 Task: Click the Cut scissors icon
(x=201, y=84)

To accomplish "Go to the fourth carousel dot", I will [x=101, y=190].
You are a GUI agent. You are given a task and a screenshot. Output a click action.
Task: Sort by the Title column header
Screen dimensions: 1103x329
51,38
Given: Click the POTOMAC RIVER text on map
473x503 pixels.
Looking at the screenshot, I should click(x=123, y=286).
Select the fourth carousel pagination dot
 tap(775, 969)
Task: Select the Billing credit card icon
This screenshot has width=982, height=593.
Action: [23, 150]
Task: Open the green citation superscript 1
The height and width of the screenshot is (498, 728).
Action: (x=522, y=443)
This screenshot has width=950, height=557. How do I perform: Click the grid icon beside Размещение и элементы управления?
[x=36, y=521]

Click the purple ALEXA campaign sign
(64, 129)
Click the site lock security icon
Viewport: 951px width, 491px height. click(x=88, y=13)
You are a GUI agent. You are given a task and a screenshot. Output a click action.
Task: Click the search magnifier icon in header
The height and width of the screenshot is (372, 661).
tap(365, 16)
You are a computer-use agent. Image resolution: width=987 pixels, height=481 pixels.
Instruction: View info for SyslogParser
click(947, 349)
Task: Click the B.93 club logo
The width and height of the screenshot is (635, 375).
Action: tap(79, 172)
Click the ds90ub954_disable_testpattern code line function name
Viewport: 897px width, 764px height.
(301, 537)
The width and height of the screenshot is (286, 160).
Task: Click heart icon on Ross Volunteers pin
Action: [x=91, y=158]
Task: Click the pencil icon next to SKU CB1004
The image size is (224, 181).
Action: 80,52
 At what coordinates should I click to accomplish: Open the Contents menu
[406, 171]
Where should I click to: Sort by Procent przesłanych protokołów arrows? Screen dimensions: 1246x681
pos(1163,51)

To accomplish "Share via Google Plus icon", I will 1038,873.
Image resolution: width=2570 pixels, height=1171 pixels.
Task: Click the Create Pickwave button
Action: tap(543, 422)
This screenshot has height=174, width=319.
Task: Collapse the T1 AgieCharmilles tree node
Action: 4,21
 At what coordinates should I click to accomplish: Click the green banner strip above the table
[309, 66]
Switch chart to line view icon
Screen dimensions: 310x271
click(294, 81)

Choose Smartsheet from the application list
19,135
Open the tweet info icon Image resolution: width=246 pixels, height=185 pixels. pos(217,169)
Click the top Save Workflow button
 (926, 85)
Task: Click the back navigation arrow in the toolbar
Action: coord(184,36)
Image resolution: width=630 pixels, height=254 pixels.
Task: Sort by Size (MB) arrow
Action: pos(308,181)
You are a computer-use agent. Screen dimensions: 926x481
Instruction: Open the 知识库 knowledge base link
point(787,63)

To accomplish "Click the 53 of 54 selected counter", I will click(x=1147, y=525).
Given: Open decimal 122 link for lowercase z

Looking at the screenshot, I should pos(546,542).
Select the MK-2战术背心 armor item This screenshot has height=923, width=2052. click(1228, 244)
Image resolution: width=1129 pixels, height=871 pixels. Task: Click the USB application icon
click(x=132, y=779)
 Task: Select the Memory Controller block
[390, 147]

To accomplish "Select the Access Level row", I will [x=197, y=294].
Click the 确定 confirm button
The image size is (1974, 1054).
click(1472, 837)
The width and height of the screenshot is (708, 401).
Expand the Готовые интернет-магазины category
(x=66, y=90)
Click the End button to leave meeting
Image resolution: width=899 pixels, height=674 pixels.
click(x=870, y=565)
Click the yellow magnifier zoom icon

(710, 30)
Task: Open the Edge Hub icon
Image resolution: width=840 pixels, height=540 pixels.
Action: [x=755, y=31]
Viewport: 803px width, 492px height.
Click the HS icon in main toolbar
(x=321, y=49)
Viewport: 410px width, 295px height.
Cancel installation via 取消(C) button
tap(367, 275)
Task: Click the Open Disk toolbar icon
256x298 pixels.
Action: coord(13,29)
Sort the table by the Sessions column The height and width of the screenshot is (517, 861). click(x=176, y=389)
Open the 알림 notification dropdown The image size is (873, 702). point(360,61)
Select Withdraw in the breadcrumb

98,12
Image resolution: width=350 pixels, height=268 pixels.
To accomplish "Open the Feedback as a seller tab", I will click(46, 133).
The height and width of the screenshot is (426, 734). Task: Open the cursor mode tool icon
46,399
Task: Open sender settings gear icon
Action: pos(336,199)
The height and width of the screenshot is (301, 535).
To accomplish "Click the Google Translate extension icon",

━━━━━━━━━━━━━━━━━━━━━━━━━━━━━━

PROBLEM DESCRIPTION: Write out the stretch from the start of the lines through the line containing "Viewport: 951px width, 491px" again, with "carousel" replaced by "slider" and everything else unchanged.

THE ANSWER:
 Task: Click the Cut scissors icon
(x=201, y=84)

To accomplish "Go to the fourth slider dot", I will [x=101, y=190].
You are a GUI agent. You are given a task and a screenshot. Output a click action.
Task: Sort by the Title column header
Screen dimensions: 1103x329
51,38
Given: Click the POTOMAC RIVER text on map
473x503 pixels.
Looking at the screenshot, I should click(x=123, y=286).
Select the fourth slider pagination dot
 tap(775, 969)
Task: Select the Billing credit card icon
This screenshot has width=982, height=593.
Action: [23, 150]
Task: Open the green citation superscript 1
The height and width of the screenshot is (498, 728).
Action: (x=522, y=443)
This screenshot has width=950, height=557. How do I perform: Click the grid icon beside Размещение и элементы управления?
[x=36, y=521]

Click the purple ALEXA campaign sign
(64, 129)
Click the site lock security icon
Viewport: 951px width, 491px height. click(x=88, y=13)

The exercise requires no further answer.